Current Reviews


Intrepid #1 - #2

Posted: Monday, February 15, 2010
By: Danny Djeljosevic

Jose Loeri
Montos, Oval (l)
Crucial Crisis Comix
On the coffee table in the living room sat a couple copies of Faker by Mike Carey and Jock. I opened up Faker #2 and had no idea what was going on, but the characters, the art and the strange twist at the end of the issue made me want to find out more about the book. Faker #3 waits for me once I finish this review.

I read the first two issues of Intrepid in order and I’m not quite sure what’s going on. The title page mentions something about an “Age of Heroes” coming to an end and humans deciding to control their own destinies, but I have no idea what this means as. Ignoring superpowered people in the book, it might as well take place in a world not unlike our own, especially because the story opens with annoying narration about superheroes and soldiers that made me afraid I was reading either a rubbish Iraq War comic or a rubbish War Heroes-lite.

Issue #1's “Preamble” introduces us to Thaddeus Payne, head of something called the Paranormal Protection Agency, delivering a man named Joseph Paxton to a shady government facility running heinous experiments. Eventually the disheveled man springs into action, thrashes the soldiers and escapes. Good for him.
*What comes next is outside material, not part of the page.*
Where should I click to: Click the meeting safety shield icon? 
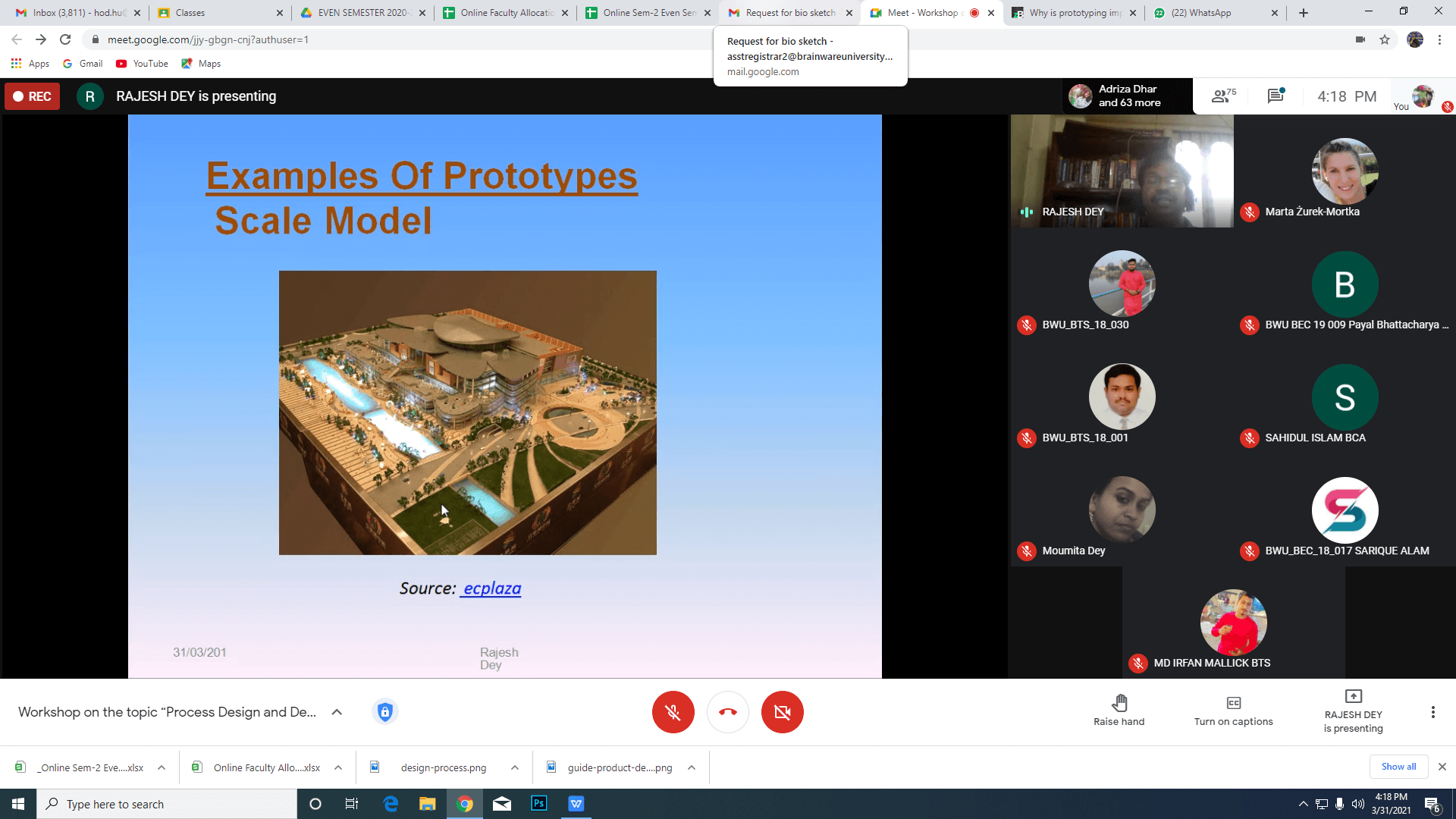(x=385, y=712)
Apropos of nothing, in the middle of a book there’s a scene of a woman named Bella fighting Nazi zombies. Except they’re just a training program she created. And she didn’t program it very well because she got the swastikas wrong. Then her dad comes along and explains to us that she’s a genius. She’s the closest we get to a likable, interesting character in Intrepid--a cute girl in outdated army fatigues.
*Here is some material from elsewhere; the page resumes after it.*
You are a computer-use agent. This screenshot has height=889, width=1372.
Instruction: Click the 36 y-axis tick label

Issue #2, “La Balada De Santos Caidos” opens promisingly with a three pages of well executed silent panels (save for sound effects) that quickly give way to two pages of untranslated Spanish that are either daring in refusing to hold the reader’s hand or idiotic for assuming that we can understand what’s going on based on panels of people talking. Then there’s a fight scene with two superpowered Men in Black and a guy who hits people with a mace and then the thing is over.

Montos’ art, a bastard son of the old ‘90s Image style, sometimes redeems the script by simply being easy to follow. Heavy on the inks, Montos stumbles with a few stiff, unnatural poses for sinewy bodies and a big Deathblow gun here and there, and way too many panels completely lacking in backgrounds (and therefore context), but the artist seems to have a much better handle on sequential storytelling than some of his pinup crazy progenitors, so at least there’s that. Issue #1 has clear page layouts, striking full-page shots and an incredibly effective fight scene rendered in a nine panel grid. With Issue #2 he seems set on changing up and playing around with panels, which makes for some confusing eyesores, especially with some of the action scenes, which are ugly and nigh incomprehensible.

Two issues in and I’m not sure what Intrepid is or why I should be reading it. The book has its fair share of action, but without context or mystery or personality Intrepid is just confusing and irrelevant.